Fourier analysis for sampled time series represents the data as a
weighted sum of harmonically related sine and cosine signals (or more
succintly, the amplitude and phase of harmonically related complex
sinusoids).  By "harmonically related" I mean that there are N different
complex sinusoids completing 0, 1, 2, 3, ...  N-1 cycles in the time
corresponding to the N time series data samples.  There are always N
sinusoids, and their frequencies are fixed by N; the only thing that
depends on the data are the amplitudes and phases.

In other words, we model the observed data as

x(n) = c0
          + c1*cos(2*pi*n/N + theta1)
            + c2*cos(2*pi*n/N + theta2)
              + ....
                + c(N-1)*cos(2*pi*(N-1)/N + theta(N-1))

(To have hope of this and subsequent equations to look as I
intended, please use a monospace font in your Web browser.)

Implicit in this Fourier analysis is the *assumption* that the sampled
data presented is one period of a repeating data sequence -- whether or
not this is true in fact. If the observed data is part of a longer
record, then in effect we have truncated that longer record and made the
remaining truncated part repeat periodically.

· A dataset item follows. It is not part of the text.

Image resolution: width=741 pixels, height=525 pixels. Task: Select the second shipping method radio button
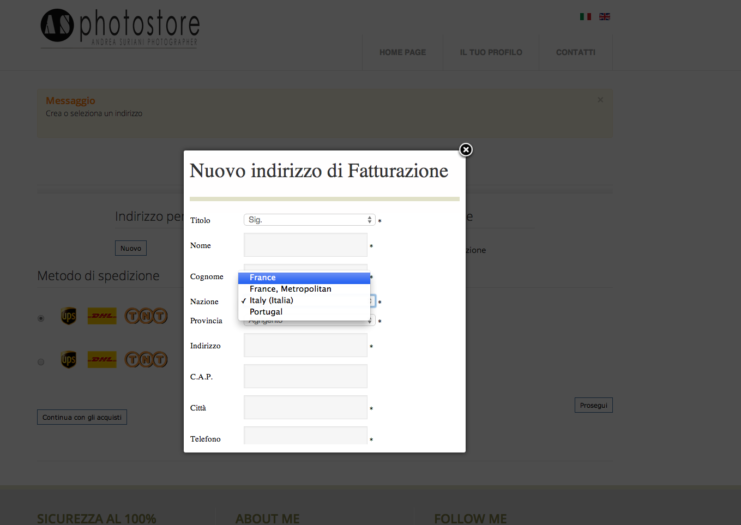(x=41, y=362)
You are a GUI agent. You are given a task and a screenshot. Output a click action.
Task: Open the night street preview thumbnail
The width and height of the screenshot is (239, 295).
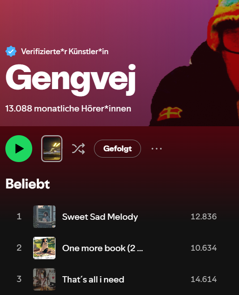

Because of this assumption, sinusoids may be used to represent the given
sample data exactly, but it also has implications, good and bad.

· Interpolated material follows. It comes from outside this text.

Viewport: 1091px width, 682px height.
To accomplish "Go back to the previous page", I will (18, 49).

The good news is that if you perform a Fourier Transform and then
perform an inverse Fourier Transform on the result, you get the data
you started with (to within the limits of arithmetic accuracy).  Also,
if the observed data is exactly an integer number of periods of some
longer periodic signal, the Fourier analysis model is a perfect fit to
the true nature of the signal.

There's also bad news.  First, dealing with a data record implicitly
assumed to be periodic raises the possibility that we've lost
information by truncating the signal in the process of creating the
observed time series data.  Next, this assumption that the true signal
has finite extent (or a finite period) gives rise to fundamental limits
on resolving closely-spaced components in a signal.  And lastly,
difficulties arise (e.g.  "spectral leakage") even when Fourier analysis
is applied to periodic signals, should the given time series not contain
an integral number of repetitions of the signal.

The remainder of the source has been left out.